Follow these steps to view your model run metrics in the Labelbox UI:

1. Navigate to the **Model** tab in Labelbox.
2. Select your model run.
3. Use the **metrics view** to see a distribution of your metrics. You can compare metrics across different data slices or classes.
4. Switch to the **gallery view** to filter and sort your data based on metrics. This is a powerful way to find interesting examples, such as:
   * Predictions with low confidence.
   * Predictions that your model got wrong (false positives).
   * Things your model missed (false negatives).
5. Click on any data row to see the detailed metrics for that specific prediction and annotation.

<Note>
  Automatic metrics may take a few minutes to calculate. Metric filters become available after metrics are generated. This means there can be a brief delay before metrics can be filtered.
</Note>

## Custom metrics

If the automatic metrics aren't enough, you can use the Python SDK to create and [upload your own custom metrics](https://docs.labelbox.com/reference/model-run-custom-metrics). This is useful when you have specific things you want to measure that are unique to your project.
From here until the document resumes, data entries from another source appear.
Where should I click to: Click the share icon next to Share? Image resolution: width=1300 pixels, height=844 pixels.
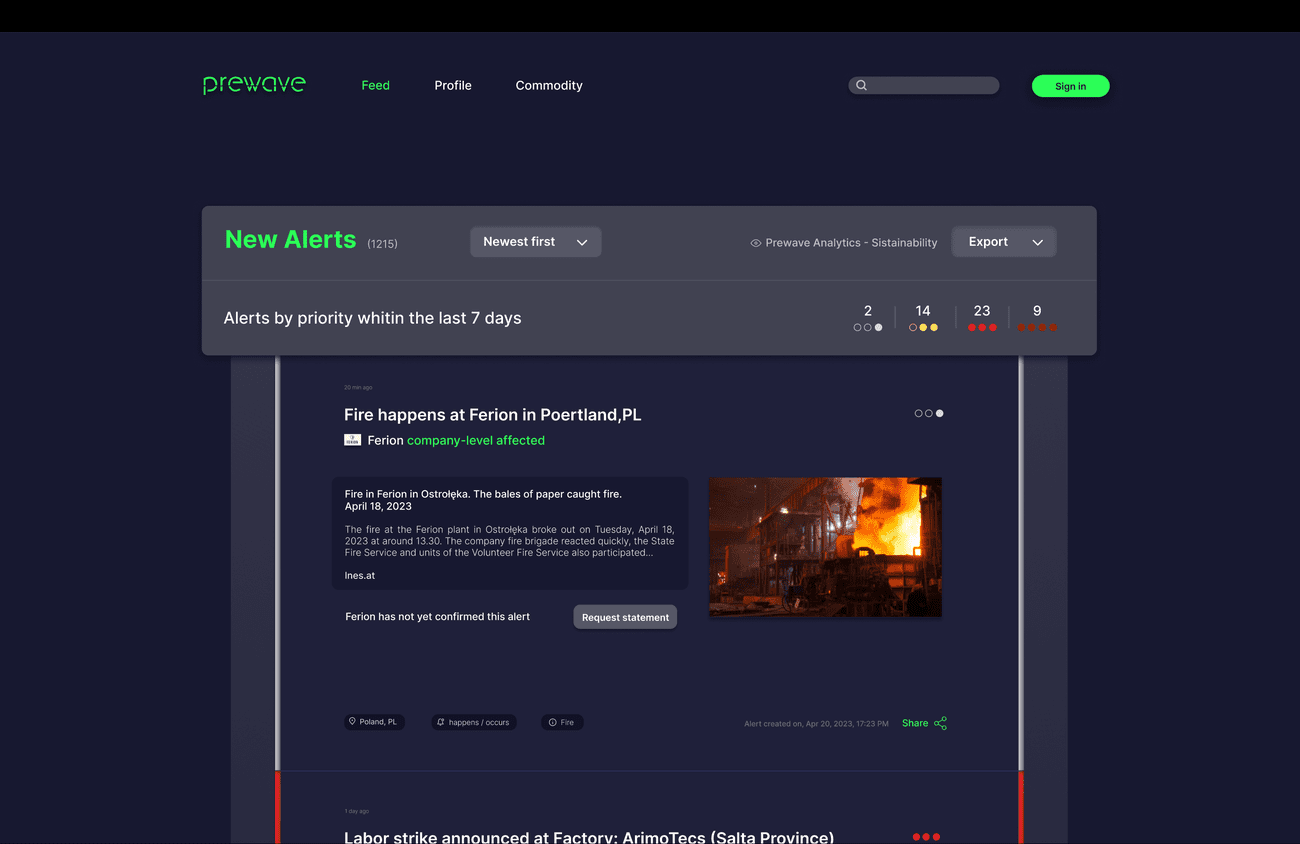(940, 723)
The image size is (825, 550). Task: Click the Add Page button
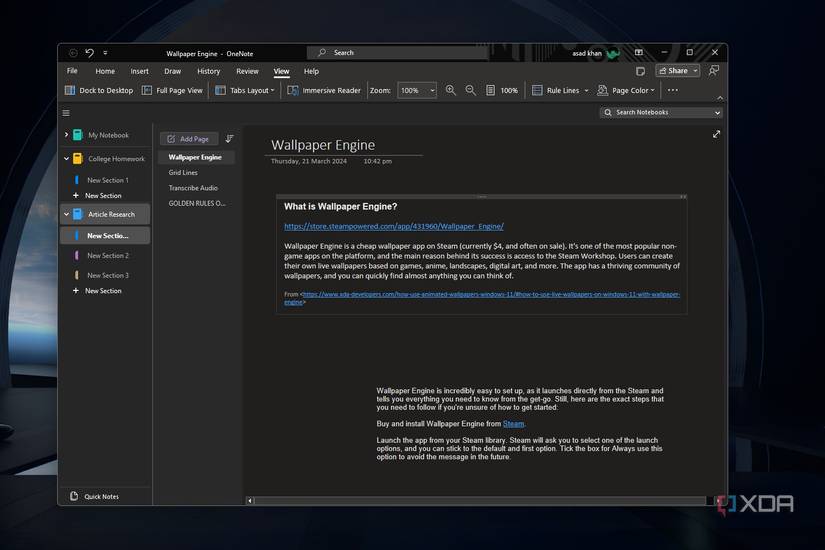click(x=188, y=139)
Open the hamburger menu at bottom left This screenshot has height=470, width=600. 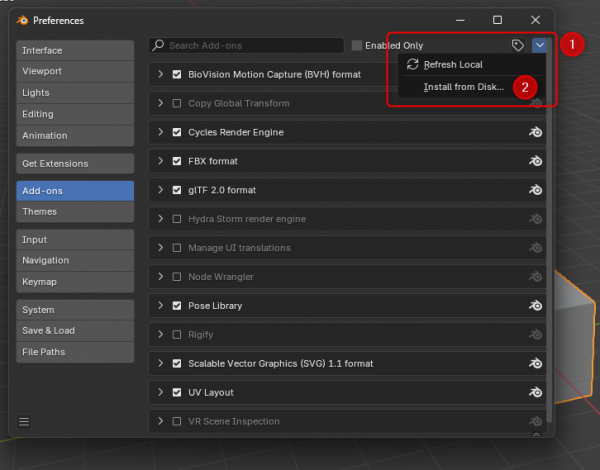[x=24, y=422]
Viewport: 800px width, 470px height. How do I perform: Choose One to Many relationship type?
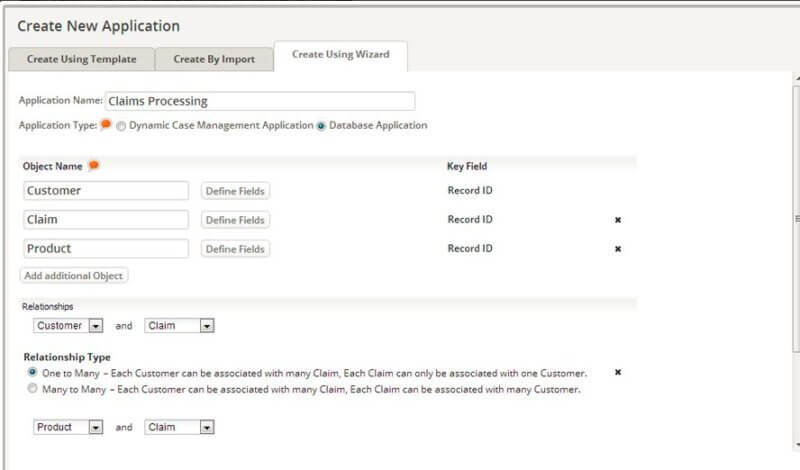pos(33,372)
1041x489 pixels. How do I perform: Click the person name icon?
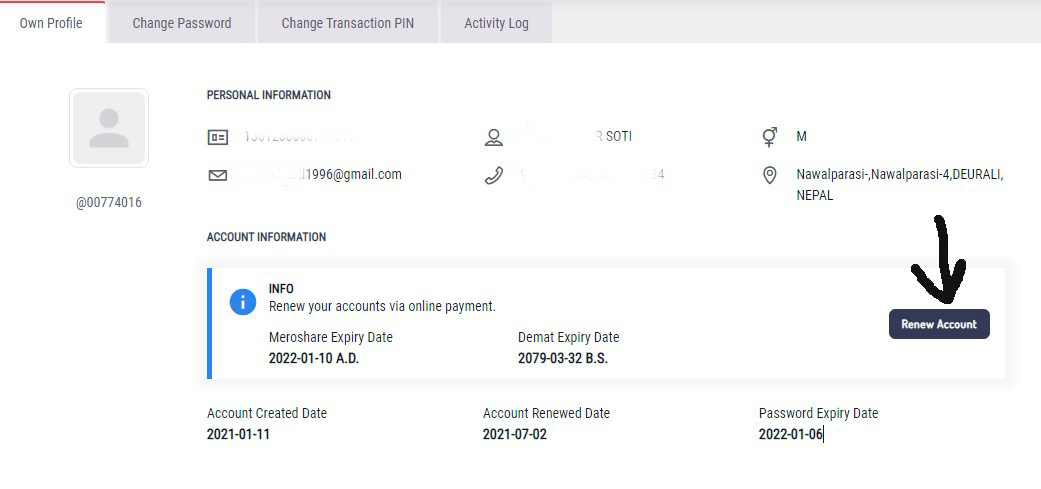pyautogui.click(x=493, y=137)
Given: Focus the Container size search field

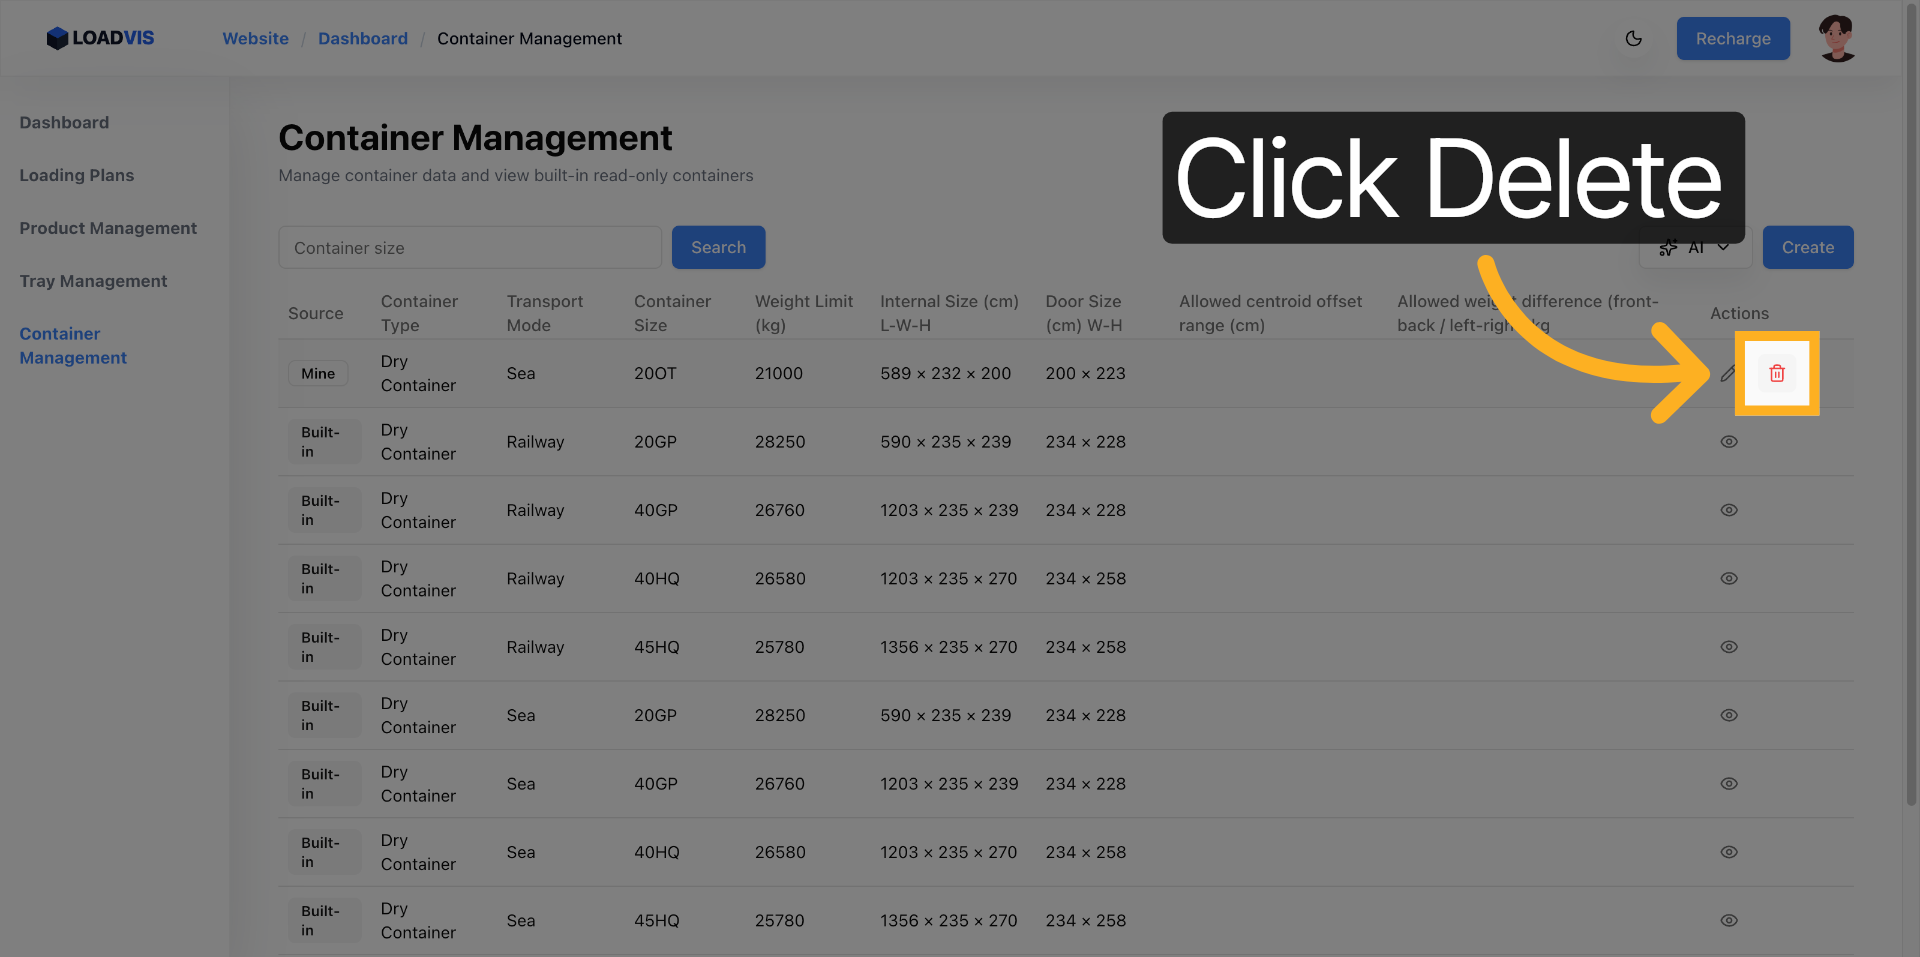Looking at the screenshot, I should [x=469, y=248].
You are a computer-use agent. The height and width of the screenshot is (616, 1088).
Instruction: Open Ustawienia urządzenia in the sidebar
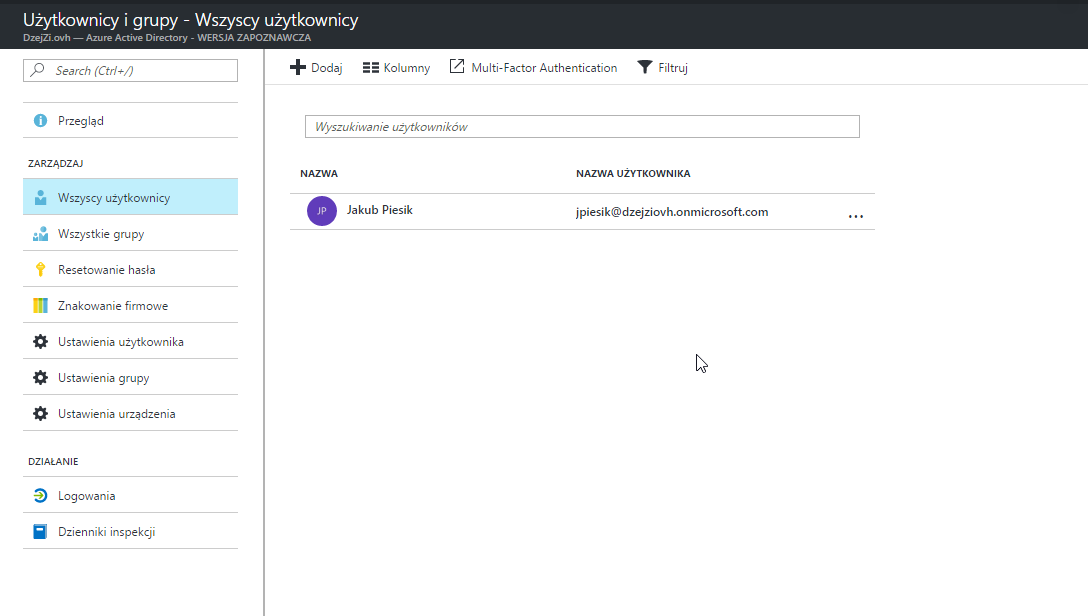click(117, 414)
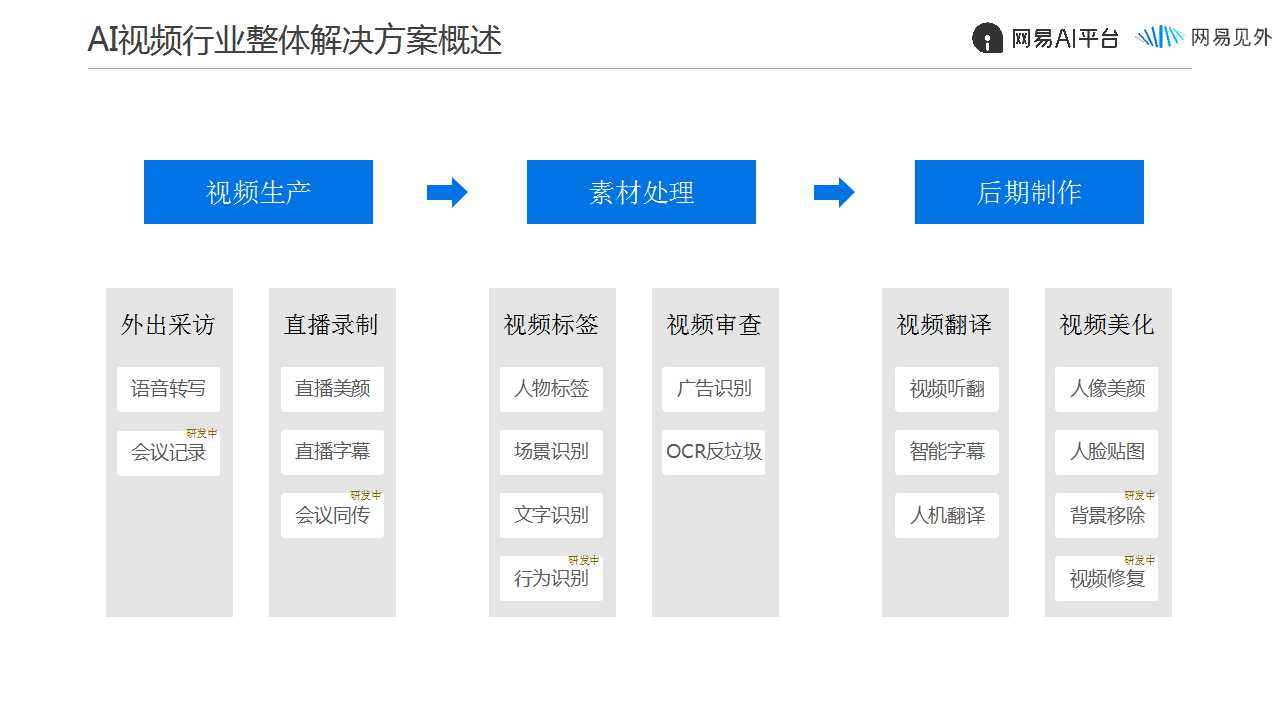
Task: Click the 研发中 badge on 行为识别
Action: tap(584, 560)
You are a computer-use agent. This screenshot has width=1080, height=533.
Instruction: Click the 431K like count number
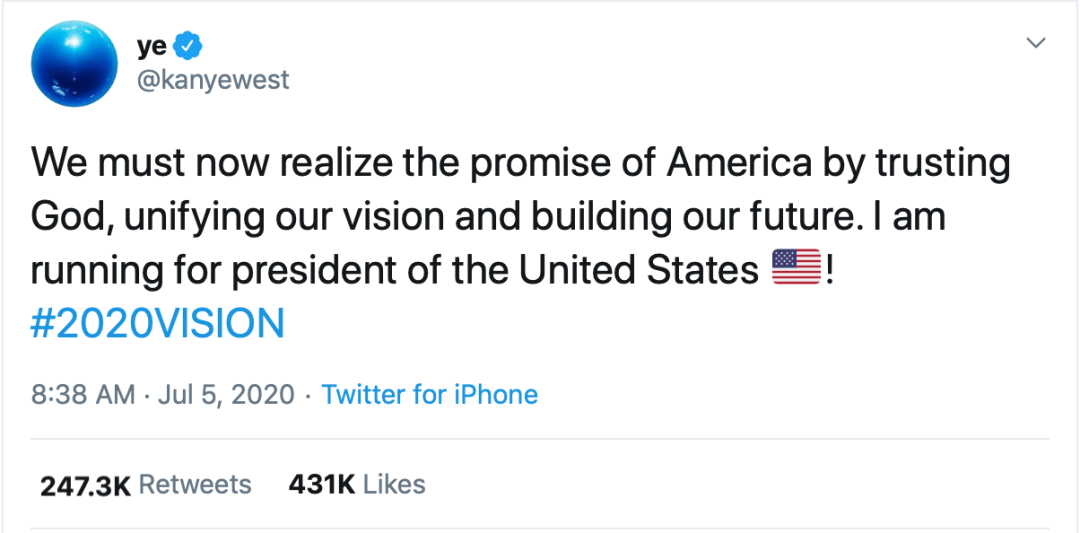pos(321,485)

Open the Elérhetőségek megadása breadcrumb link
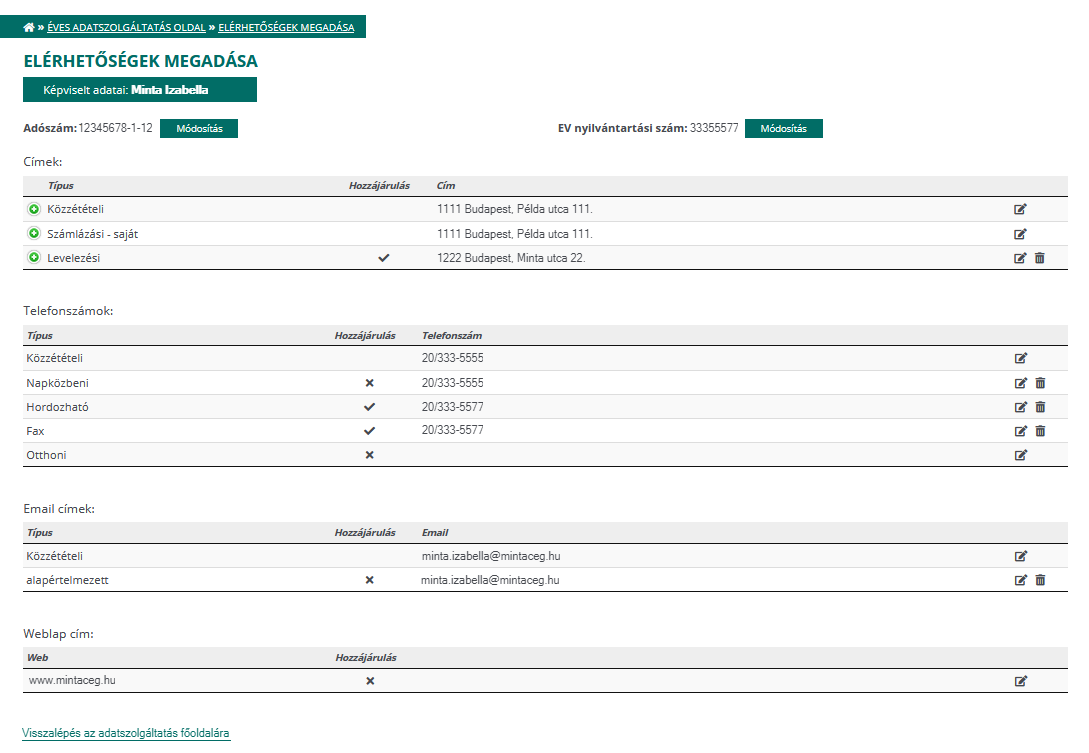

You can associate custom metrics with a variety of prediction or annotation types, including:

* Bounding boxes
* Checklists
* Free-form text
* Polygons
* And more...

### View custom metrics

To view custom metrics for a given data row:

1. Choose **Model** from the Labelbox main menu and then select the **Experiment** type.
2. Use the list of experiments to select the model run containing your custom metrics.
3. Select a data row to open Detail view.
4. Use the **Annotations** and **Predictions** panels to view custom metrics.

Once uploaded, you can use your custom metrics to [filter and sort your data](/docs/model-slices), just like with automatic metrics.